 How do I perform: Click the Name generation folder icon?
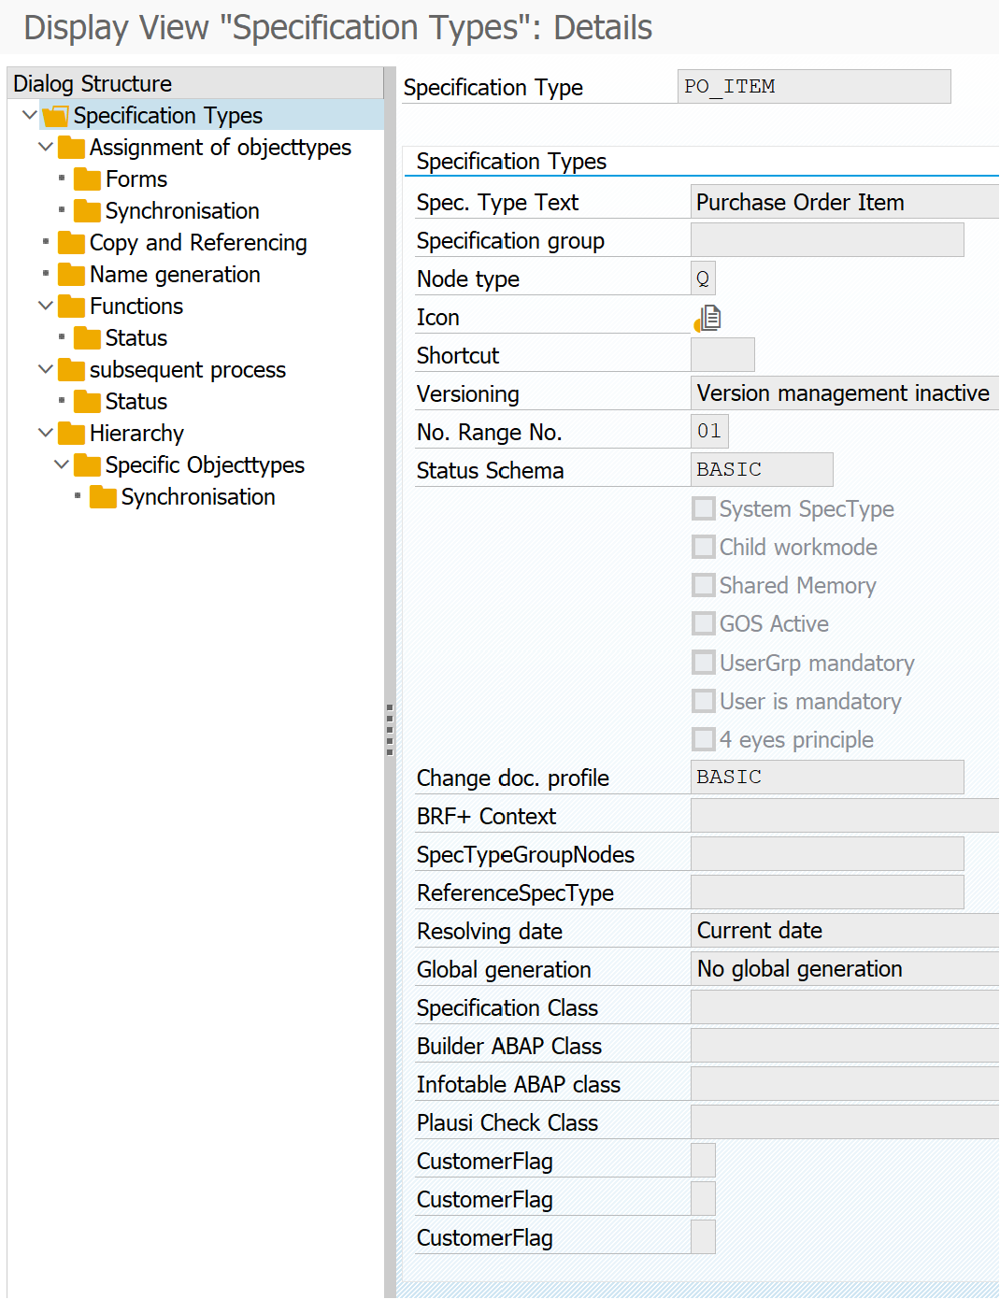click(x=71, y=275)
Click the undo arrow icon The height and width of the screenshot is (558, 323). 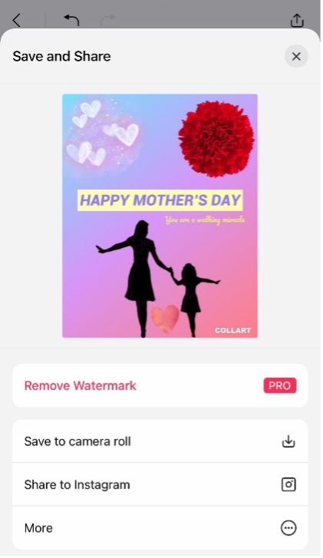(x=71, y=20)
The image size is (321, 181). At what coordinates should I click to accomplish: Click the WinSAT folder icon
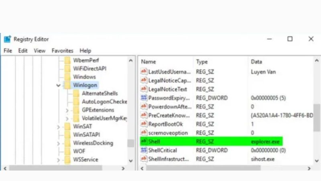[x=67, y=126]
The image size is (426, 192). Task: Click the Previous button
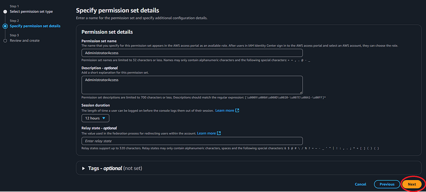coord(387,184)
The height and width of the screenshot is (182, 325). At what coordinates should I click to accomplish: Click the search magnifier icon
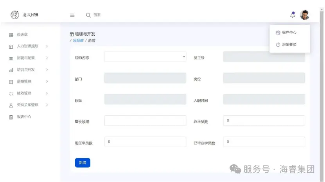[88, 15]
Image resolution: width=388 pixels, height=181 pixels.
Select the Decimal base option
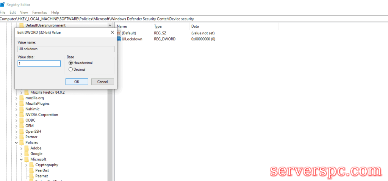(70, 70)
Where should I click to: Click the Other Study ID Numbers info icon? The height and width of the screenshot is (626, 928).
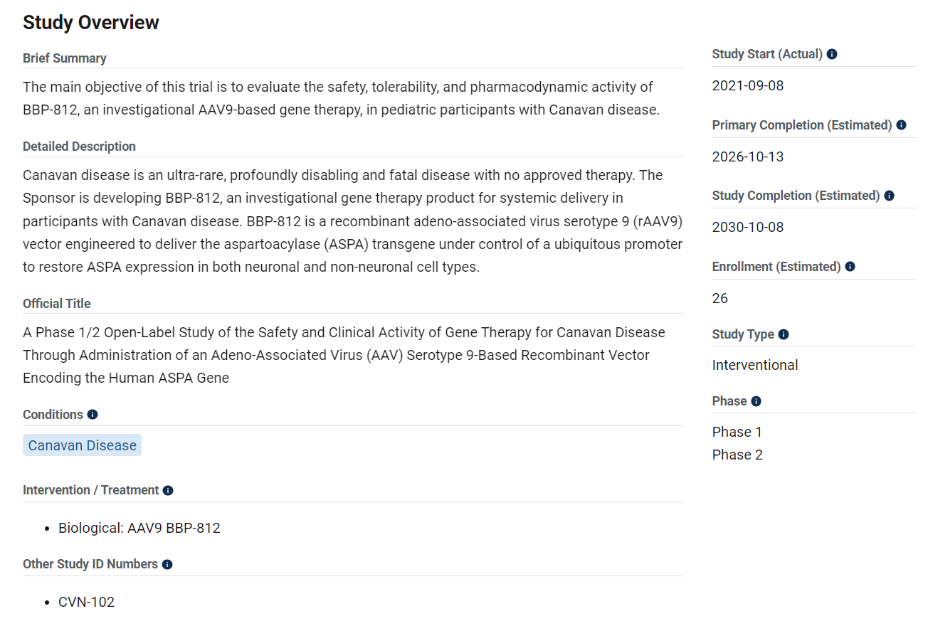(167, 564)
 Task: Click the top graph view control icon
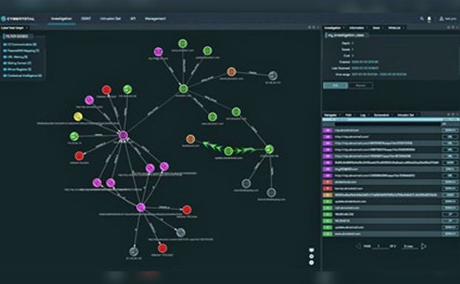311,250
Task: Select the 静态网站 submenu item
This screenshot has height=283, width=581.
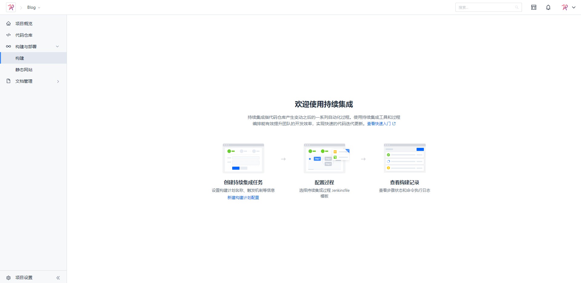Action: point(24,70)
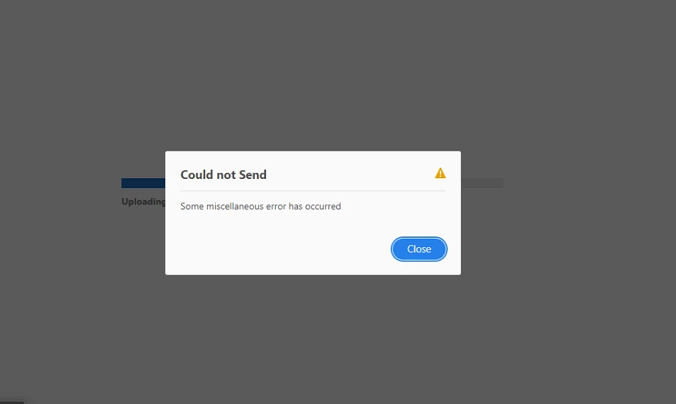Click the divider line under the dialog title
676x404 pixels.
pyautogui.click(x=313, y=190)
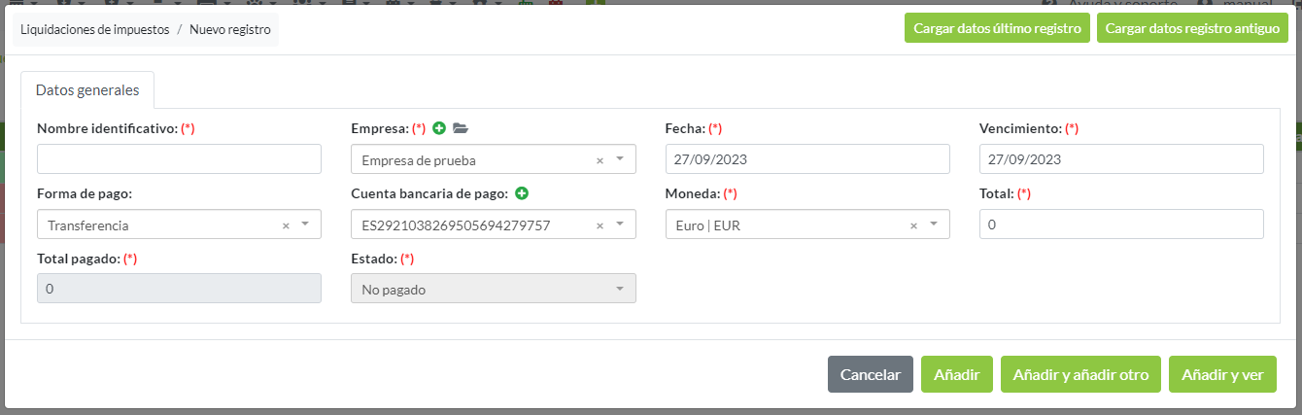
Task: Focus the Nombre identificativo text field
Action: [x=179, y=159]
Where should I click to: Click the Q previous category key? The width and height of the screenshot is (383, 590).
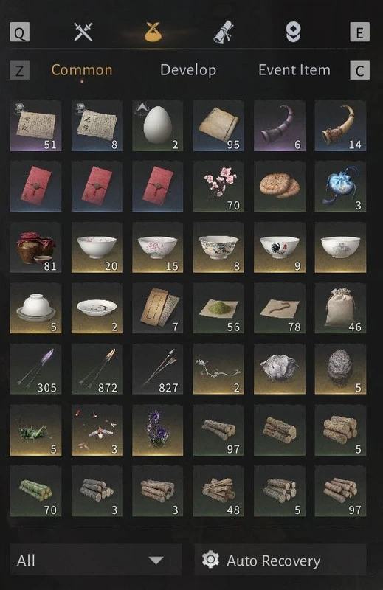pyautogui.click(x=20, y=32)
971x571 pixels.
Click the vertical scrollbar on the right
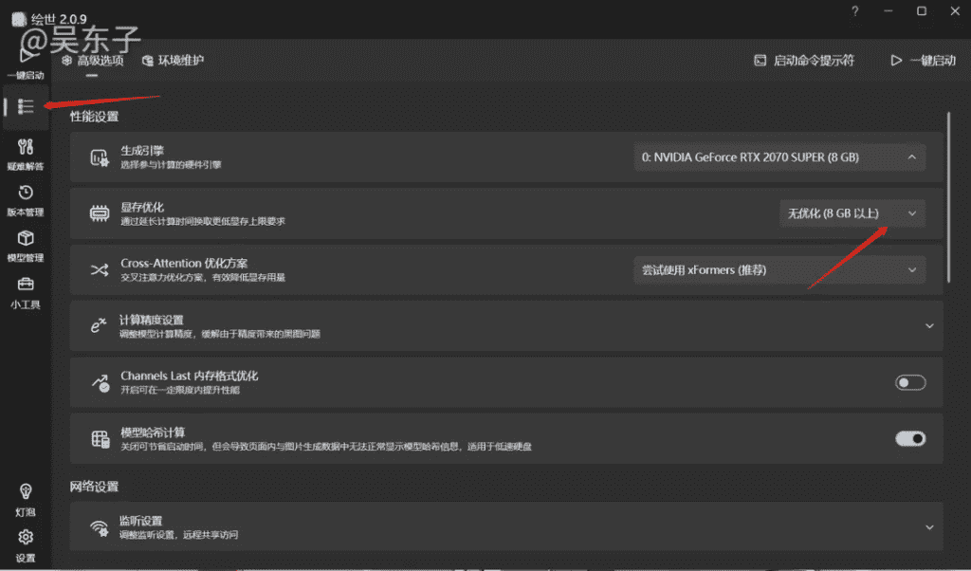(949, 194)
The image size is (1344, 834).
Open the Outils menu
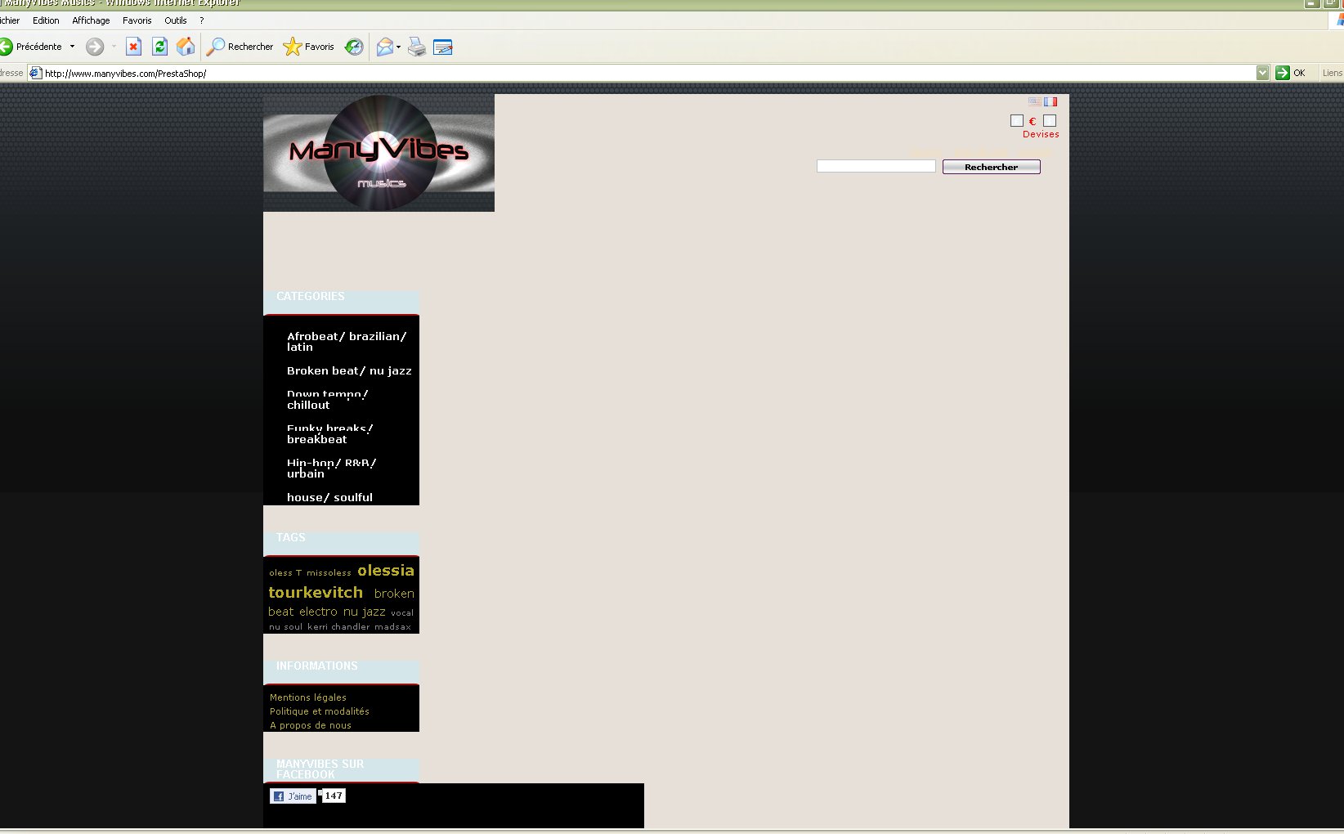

_Task goal_:
Treat the line with "The image size is (321, 181)." as the start and the line with "971x571 pixels." as the end, and return exactly that span of the data above, both ends included, without pictures.

_Solution to this task_:
The image size is (321, 181). At what coordinates should I click to accomplish: Click the WinSAT folder icon
[x=67, y=126]
The image size is (426, 192). Task: Click the Previous button
coord(387,184)
The height and width of the screenshot is (182, 325). At what coordinates should I click to accomplish: Click the search magnifier icon
[88, 15]
Image resolution: width=388 pixels, height=181 pixels.
Select the Decimal base option
(70, 70)
Where should I click to: Click the Other Study ID Numbers info icon? The height and width of the screenshot is (626, 928).
(167, 564)
 Task: Click the top graph view control icon
311,250
Task: Select the 静态网站 submenu item
This screenshot has height=283, width=581.
Action: point(24,70)
Click the divider line under the dialog title
676x404 pixels.
pyautogui.click(x=313, y=190)
Task: Focus the Nombre identificativo text field
Action: [x=179, y=159]
Where should I click to: Click the Q previous category key? The width and height of the screenshot is (383, 590).
pyautogui.click(x=20, y=32)
971x571 pixels.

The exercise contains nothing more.